Schwarzheide Samstag, 11 Januar 2020 von Redaktion

Vorbereitungen für Batterieteilefabrik? Baumfällungen bei BASF Schwarzheide

Vorbereitungen für Batterieteilefabrik? Baumfällungen bei BASF Schwarzheide

In Schwarzheide am Standort der BASF werden seit Montag Bäume gefällt. "In Vorbereitung von Infrastrukturmaßnahmen und zukünftigen Investitionen der BASF Schwarzheide GmbH" heißt es offiziell vom Unternehmen. Welche künftigen Investitionen gemeint sind, wurde auch auf Nachfrage nicht gesagt. Zuletzt gab es Spekulationen, dass eine Kathodenfabrik für Batteriezellen am Standort entstehen soll, das Unternehmen dementierte die Aussage nicht, sagte aber eine Entscheidung fällt im Konzern erst 2020. Bis zum 29.02.2020 sollen die Baumarbeiten andauern.
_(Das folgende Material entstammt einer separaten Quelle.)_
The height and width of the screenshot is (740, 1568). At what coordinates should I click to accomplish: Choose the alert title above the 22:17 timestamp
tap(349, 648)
Die betroffene Fläche wird von der Naundorfer Straße und dem Verarbeitungs- und Industriezentrum (VIZ) sowie vom Heide Center und der Alten Flur begrenzt. Der Eichenbestand entlang der Alten Flur ist von der Maßnahme nicht betroffen und bleibt erhalten. Das Areal, das zum Betriebsgelände der BASF gehört, wird nach der Rodung in einem weiteren Schritt eingezäunt und damit vor unbefugtem Zutritt geschützt.
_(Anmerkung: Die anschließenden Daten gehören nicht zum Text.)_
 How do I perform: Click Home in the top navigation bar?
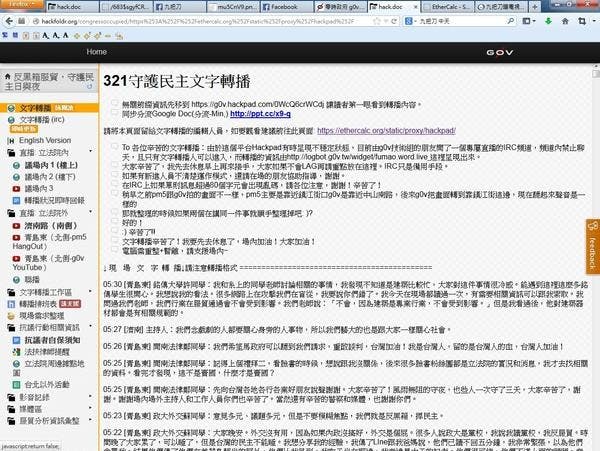[97, 50]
Investitionen werden am BASF Standort in Schwarzheide auch jetzt schon vorangetrieben. Am 29.05.2019 erfolgte der Spatenstich zur Modernisierung des Gas- und Dampfturbinenkraftwerks (GuD) . Mit der Investition in Höhe von 73 Millionen Euro wird die Energieerzeugung am Lausitzer Produktionsstandort wesentlich effizienter und umweltverträglicher. Zugleich werden wichtige Voraussetzungen geschaffen, dass der Standort zukünftig bei der Wertschöpfung verstärkt auf erneuerbare Energien zurückgreifen kann. Bereits Ende 2019 gab es erste Spekulationen über die Ansiedlung einer Kathodenfabrik für Batteriezellfertigung in Schwarzheide. Die Konzernzentrale in Ludwigshafen bestätigte die Meldungen nicht, verneinte aber auch nicht grundlegend.

Brandenburgs Wirtschaftsminister Jörg Steinbach blieb auf dem Neujahrsempfang der Handwerkskammer Cottbus am 06.01.2020 auch vage, dementierte die Frage nach der Kathodenfabrik aber ebenfalls nicht. Er sprach von einer Magnetwirkung, seitdem die TESLA-Entscheidung für Grünheide (Landkreis Oder-Spree) gefallen ist.

Einen Tag später wurde der parlamentarische Staatssekretär des Bundeswirtschaftsministers Christian Hirte, der in Vertretung für Peter Altmaier am Mittwoch, den 07.01.2020 auf dem Neujahrsempfang der Stadt Cottbus eine Rede hielt deutlicher, ohne ein klares Ja auszusprechen. Auch ihn befragten wir zur möglichen Ansiedlung in Schwarzheide. Er sprach von einem großen deutschen Konzern, der in nächster Zeit eine Kathodenfertigung in der Region aufbauen wird.